=== QUOTED TEXT ===

Now that we have the entropy of the entire dataset, The Next Step is to Find the Entropy of Members Inside Each Independent variable column, The aim of finding this kind of entropy in independent variables is to help us find the Information gain, for each data column.
Before we use our Library to find the Entropy of the Outlook column let's calculate it by hand so that you can get a clear understanding on what is being done.
We take the column outlook in comparison to its target variable.
Outlook vs PlayTennis Column
Unlike how we did find the Entropy of the Entire dataset which is also referred to as the Entropy of the Target variable, To find the Entropy of an Independent variable we have to refer it to the Target variable since that is our goal,
Values in Outlook
We have 3 different values which are Sunny, Overcast and Rain. we have to find the entropy of each of these values with respect to their target variable
Samples(Sunny) (positive and negative samples of Sunny) = [2 Positive (The Yes's), 3 Negative(The No's)]
Now that we have the number of positives and negatives, The Probability of Yes Playing Tennis in a sunny day will be
probability1= 2(number of times Yes appeared) / 5(total number of sunny days)
so 2/5 = 0.4
In Contrast
The probability of not playing on sunny day will be 0.6 i.e. 3/5 = 0.6
Finally, the entropy of playing in sunny day will be, refer to the formula
Entropy(Sunny) = - (P1*log2P1 + P2*log2P2)
Entropy(Sunny) = -(0.4*log2 0.4 + 0.6*log2 0.6)
Entropy(Sunny) = 0.97095
Now let's find the entropy of Overcast
Samples in overcast.
Positive samples 4 (samples with Yes in the Target column), Negative samples 0 (samples with No in the Target column). This Situation is an exception.
Exceptions in the ID3 Algorithm
When it happens that there is zero (0) negative samples while there are positive samples or the opposite, there is zero (0) positive samples meanwhile there are negative samples, whenever this happens the Entropy is bound to zero(0).
We say that is a pure node, there is no need of splitting it since it has homogenous samples you will understand more what I mean by this when we draw a tree.
Another exception is:
When it happens that is an equal number of Positive Samples and Negative Samples, mathematically the entropy will be one (1).
The only exception that we must handle effectively is when there is zero value in samples because zero may lead to zero divide here is the new function, with the ability to handle such exceptions.

===

**EXERCISE INSTRUCTIONS:**
[1] List every value of the Outlook column that the entropy tutorial names.
[2] Write the next part of the entropy tutorial, picking up after its final sentence.

=== LISTING ===

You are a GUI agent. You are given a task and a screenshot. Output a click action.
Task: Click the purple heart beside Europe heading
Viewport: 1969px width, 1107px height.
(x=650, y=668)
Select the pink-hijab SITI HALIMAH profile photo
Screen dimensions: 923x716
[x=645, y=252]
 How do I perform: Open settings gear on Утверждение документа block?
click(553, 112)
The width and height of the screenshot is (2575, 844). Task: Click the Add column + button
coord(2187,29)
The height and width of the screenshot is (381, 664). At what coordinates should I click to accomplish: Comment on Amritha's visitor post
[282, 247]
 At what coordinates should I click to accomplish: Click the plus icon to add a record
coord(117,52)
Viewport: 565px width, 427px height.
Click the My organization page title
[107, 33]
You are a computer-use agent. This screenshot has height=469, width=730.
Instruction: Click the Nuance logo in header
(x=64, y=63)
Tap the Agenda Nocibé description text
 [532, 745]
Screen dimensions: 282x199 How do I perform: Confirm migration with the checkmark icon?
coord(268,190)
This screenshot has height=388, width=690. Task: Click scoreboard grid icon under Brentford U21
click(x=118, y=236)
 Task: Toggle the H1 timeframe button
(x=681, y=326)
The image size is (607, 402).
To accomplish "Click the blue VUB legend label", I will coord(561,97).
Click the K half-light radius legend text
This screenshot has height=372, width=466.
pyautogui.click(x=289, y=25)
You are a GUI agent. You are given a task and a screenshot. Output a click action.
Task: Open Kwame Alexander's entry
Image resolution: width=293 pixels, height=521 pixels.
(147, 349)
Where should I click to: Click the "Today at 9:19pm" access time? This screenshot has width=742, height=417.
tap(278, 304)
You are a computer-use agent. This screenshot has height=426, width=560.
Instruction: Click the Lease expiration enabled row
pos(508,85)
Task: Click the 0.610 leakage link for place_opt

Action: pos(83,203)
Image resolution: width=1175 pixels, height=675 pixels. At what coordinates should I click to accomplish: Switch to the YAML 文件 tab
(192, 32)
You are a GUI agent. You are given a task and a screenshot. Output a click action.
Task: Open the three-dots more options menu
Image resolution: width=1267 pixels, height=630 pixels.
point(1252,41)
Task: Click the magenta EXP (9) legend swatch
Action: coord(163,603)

===

**ANSWERS TO THE TASKS:**
[1] Sunny, Overcast, Rain

[2]
double CDecisionTree::Entropy(int &SampleNumbers[],int total) { double Entropy = 0; double entropy_out =0; //the value of entropy that will be returned for (int i=0; i<ArraySize(SampleNumbers); i++) { if (SampleNumbers[i] == 0) { Entropy = 0; break; } //Exception double probability1 = Proba(SampleNumbers[i],total); Entropy += probability1 * log2(probability1); } if (Entropy==0) entropy_out = 0; //handle the exception else entropy_out = -Entropy; return(entropy_out); }
Lastly, let's find the Entropy of Rain
Rain Samples;
There are 3 positive Samples (Samples with Yes in the Target column).
There are 2 Negative Samples (Samples with No in the Target column).
Finally the Entropy of playing Tennis in a rainy day.
Entropy(Rain) = - (P1*log2P1 + P2*log2P2)
Entropy(Rain) = -(0.6*log2 0.6 + 0.4*log2 0.4)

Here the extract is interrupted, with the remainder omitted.